───── DATASET EXCERPTS

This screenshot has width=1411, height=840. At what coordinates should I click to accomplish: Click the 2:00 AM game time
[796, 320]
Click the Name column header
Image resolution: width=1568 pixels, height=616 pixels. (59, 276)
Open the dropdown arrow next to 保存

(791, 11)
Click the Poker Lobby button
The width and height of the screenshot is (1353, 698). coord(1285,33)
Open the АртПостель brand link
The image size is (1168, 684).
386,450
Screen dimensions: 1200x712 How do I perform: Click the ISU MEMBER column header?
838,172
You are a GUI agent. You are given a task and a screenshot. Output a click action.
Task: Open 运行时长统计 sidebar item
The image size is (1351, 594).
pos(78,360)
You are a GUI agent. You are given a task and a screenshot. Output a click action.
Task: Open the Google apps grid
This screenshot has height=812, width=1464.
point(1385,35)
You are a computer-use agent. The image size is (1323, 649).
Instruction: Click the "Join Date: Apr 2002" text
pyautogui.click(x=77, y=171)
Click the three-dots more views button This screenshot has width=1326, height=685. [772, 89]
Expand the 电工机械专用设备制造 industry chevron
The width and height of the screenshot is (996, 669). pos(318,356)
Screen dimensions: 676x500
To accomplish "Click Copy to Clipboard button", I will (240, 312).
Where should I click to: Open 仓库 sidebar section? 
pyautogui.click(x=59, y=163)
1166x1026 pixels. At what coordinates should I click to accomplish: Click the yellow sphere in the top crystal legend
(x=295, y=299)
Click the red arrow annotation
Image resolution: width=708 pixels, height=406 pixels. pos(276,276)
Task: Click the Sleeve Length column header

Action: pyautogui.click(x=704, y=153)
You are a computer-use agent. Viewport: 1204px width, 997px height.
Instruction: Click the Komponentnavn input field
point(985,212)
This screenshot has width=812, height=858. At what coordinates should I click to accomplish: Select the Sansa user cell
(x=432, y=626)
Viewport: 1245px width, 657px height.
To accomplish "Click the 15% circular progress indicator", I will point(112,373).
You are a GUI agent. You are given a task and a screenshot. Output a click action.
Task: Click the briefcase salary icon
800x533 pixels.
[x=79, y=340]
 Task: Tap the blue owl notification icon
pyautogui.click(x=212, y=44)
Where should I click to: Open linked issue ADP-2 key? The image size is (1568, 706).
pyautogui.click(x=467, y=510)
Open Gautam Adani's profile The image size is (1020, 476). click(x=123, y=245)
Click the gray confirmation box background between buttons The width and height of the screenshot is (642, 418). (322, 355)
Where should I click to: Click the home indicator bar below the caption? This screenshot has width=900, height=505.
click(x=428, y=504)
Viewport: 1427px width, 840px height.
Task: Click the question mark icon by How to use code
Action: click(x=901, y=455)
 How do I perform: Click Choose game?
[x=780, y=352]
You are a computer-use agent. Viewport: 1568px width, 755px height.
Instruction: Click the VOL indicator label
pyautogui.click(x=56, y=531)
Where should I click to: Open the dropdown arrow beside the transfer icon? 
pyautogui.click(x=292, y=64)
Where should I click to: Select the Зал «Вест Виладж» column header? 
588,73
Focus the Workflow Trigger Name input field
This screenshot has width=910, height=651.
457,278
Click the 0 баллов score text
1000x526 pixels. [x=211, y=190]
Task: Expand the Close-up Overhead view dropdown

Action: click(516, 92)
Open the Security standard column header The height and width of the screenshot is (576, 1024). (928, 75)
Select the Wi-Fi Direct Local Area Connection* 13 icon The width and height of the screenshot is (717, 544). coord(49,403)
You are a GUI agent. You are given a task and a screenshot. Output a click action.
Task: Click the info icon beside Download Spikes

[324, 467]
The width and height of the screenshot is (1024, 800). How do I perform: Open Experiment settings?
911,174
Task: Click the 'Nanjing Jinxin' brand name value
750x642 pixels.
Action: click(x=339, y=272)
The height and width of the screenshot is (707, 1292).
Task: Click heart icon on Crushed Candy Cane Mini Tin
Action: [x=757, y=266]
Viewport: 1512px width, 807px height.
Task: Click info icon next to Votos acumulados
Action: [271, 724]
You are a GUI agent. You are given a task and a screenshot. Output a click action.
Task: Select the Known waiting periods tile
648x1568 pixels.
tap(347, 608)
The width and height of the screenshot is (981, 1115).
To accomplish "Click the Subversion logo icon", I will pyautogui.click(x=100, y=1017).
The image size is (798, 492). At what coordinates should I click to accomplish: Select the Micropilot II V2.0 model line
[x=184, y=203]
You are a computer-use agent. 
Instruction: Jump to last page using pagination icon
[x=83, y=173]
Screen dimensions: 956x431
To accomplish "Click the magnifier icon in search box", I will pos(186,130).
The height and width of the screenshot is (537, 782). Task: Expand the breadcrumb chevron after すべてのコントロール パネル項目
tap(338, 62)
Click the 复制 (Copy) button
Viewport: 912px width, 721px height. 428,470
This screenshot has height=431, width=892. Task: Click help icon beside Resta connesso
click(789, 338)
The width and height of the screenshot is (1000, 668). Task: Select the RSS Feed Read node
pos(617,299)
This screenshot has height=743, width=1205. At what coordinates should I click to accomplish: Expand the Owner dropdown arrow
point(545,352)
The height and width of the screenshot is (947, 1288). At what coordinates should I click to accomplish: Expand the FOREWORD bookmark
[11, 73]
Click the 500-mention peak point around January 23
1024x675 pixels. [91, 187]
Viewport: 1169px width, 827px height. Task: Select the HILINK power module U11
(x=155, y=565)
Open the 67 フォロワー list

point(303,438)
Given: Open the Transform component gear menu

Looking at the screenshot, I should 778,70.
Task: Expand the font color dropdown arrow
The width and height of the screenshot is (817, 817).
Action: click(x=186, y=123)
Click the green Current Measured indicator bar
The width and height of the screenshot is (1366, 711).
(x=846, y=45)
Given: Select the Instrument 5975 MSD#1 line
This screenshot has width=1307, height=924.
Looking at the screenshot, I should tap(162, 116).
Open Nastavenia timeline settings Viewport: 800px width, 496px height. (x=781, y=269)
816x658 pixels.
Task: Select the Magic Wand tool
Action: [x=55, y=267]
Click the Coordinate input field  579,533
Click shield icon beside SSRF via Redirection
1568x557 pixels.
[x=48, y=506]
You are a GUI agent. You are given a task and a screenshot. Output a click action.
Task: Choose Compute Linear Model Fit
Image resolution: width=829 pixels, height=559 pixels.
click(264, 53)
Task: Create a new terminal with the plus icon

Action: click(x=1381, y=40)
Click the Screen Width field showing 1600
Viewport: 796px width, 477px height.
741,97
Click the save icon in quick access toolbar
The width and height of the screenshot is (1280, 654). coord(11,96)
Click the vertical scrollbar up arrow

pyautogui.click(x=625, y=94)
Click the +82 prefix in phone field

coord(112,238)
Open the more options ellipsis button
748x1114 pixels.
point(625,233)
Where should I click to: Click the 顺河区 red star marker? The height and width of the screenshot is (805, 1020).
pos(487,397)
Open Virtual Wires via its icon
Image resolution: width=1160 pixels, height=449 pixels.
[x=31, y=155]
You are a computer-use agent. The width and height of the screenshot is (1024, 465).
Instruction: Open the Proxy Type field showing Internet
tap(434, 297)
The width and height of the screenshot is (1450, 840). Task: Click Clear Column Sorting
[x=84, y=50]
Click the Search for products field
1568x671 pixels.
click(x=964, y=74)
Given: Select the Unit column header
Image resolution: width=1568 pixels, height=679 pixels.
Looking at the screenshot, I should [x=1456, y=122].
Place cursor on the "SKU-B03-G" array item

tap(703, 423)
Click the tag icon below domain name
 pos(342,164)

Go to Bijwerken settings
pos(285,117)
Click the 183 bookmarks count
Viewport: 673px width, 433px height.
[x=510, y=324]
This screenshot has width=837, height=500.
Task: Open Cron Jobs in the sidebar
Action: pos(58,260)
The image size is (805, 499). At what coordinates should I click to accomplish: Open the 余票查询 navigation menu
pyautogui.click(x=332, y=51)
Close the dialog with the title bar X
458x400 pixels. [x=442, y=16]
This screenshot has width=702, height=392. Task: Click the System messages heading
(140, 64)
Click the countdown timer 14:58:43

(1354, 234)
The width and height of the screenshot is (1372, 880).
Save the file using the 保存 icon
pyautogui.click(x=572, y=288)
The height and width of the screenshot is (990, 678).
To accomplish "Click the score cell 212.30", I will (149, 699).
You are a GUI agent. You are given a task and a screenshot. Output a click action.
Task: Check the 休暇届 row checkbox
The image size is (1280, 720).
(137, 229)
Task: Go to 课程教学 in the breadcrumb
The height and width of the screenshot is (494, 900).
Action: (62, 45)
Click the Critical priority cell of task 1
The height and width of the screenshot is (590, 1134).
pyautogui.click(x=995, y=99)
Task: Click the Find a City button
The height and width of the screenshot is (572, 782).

──────────

* [INSTRUCTIONS TO FOLLOW]:
All that is wanted is the stretch of lines above from the one containing "Close the dialog with the title bar X" through the one containing "The height and width of the screenshot is (990, 678).", duplicated exactly.

* [ANSWER TO THIS PROBLEM]:
Close the dialog with the title bar X
458x400 pixels. [x=442, y=16]
This screenshot has width=702, height=392. Task: Click the System messages heading
(140, 64)
Click the countdown timer 14:58:43

(1354, 234)
The width and height of the screenshot is (1372, 880).
Save the file using the 保存 icon
pyautogui.click(x=572, y=288)
The height and width of the screenshot is (990, 678).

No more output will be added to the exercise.